Originally written by Erik Thomas
What got my attention for the debut of this English black metal act was not only the quality of some recent British, atmospheric black metal such asWinterfylleth, Altar of Plagues (Ireland I know), Fen and such, but that A Forest of Stars’ The Corpse of Rebirth features violinist Kate stone, before she appeared on My Dying Bride’s most recent effort, For Lies I Sire. Organic, mystical and atmospheric black metal (from the UK) with violins? Bring it.

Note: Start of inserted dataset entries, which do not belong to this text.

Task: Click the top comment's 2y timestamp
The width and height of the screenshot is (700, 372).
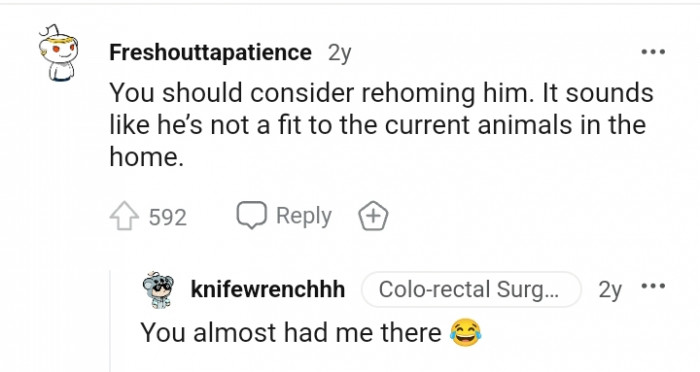Action: coord(339,54)
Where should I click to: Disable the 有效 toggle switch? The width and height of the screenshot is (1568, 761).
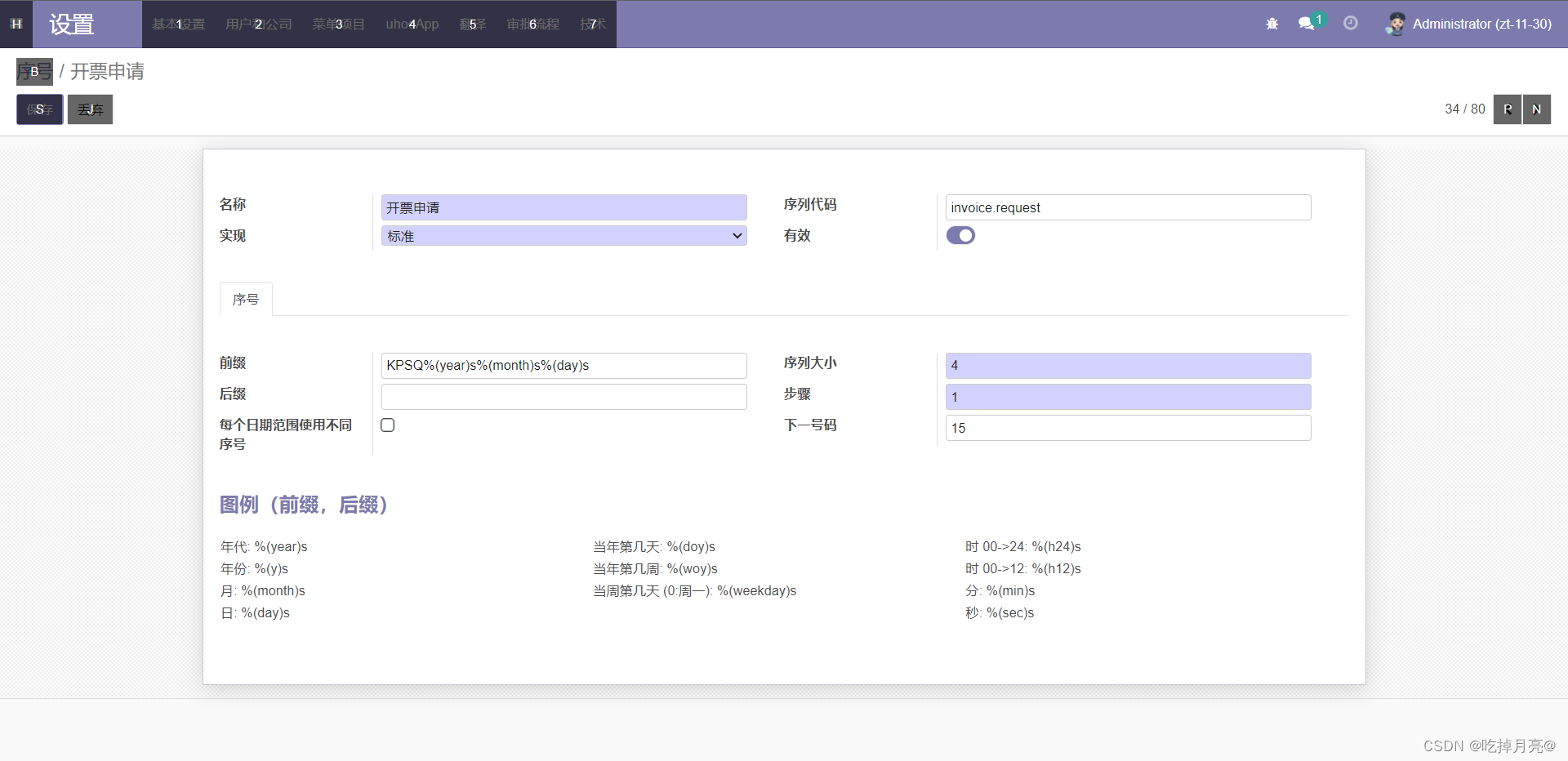pos(961,235)
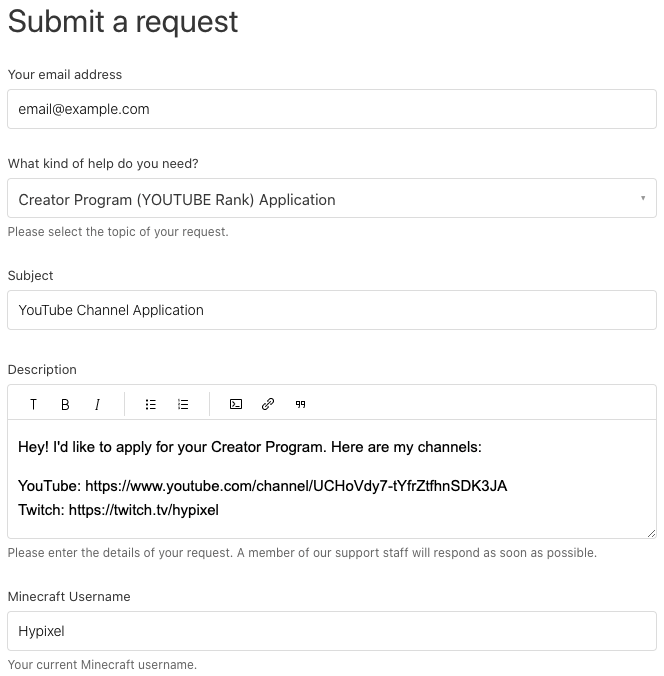Click the 'Minecraft Username' label

tap(69, 596)
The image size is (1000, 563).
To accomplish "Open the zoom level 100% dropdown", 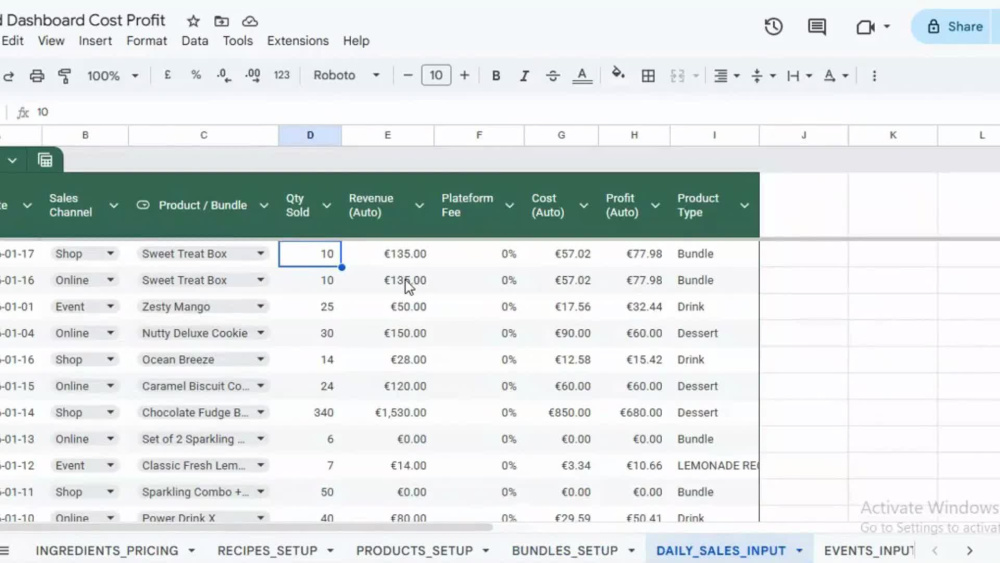I will 112,76.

However, my expectations were not entirely satiated. With 5 tracks clocking in at over an hour, this album will have some appeal to the aforementioned acts as well as icons Wolves in the Throne Room, but the lengthy, sprawling nature of the album has a lot of droning, ambient, moments that come across as either dreamy well done tangents or filler between the enthralling violin and the often underwhelming and vocally grating, primal black metal.
Still, there are indeed some solid moments on display, namely the ones featuring Stone and her haunting violin lines that fill impressive opening 11 minute track “God.” With this track A Forest of Stars deliver everything positive and negative about the band’s delivery, from the ebb and build of the intro to some steady black metal, to supine violins and flutes, to some down right odd vocals and time changes and wasted ambience. And thus goes the rest of the slightly overdrawn but at times mesmerizing album.
Second track, “Female” cranks up the intensity a little bit, but even with Stone’s evocative hues, it has a needless grating section about 9 minutes in, and lots of warbling, grating the vocals, which moan and shriek with mood ruining affinity. However, Stone sets things right with some sultry female vocals to start the moody and psychedelic “Male,” where A Forest of Starsshow a more experimental and impressive side of their sound that imbues a more acoustic based, blackened, almost Amber Asylum-ish melancholy, that should definitely be the focus of future releases as the band’s attempted injections of nihilistic, raw black metal are less than effective (start of “Earth an Matter” though the tribal mid song break is ambience done right). Closer “Microcosm” starts as a downright mess of elements but once Stone takes over vocal duties and the song takes a 70’s prog /Pink Floyd tone, it actually sounds rather breathtaking.
There is a ton of potential for this act to be the UK’s answer to Wolves in the Throne Room, and with Stone’s elegant violins there’s an extra element there to elevate them. However, they need to trim down their sound a tad and either develop the experimentation or tighten the black metal (or both), as right now they clash a bit. First though, they need a new main vocalist as ‘Mister Curse’ derails most of the positives that the band has.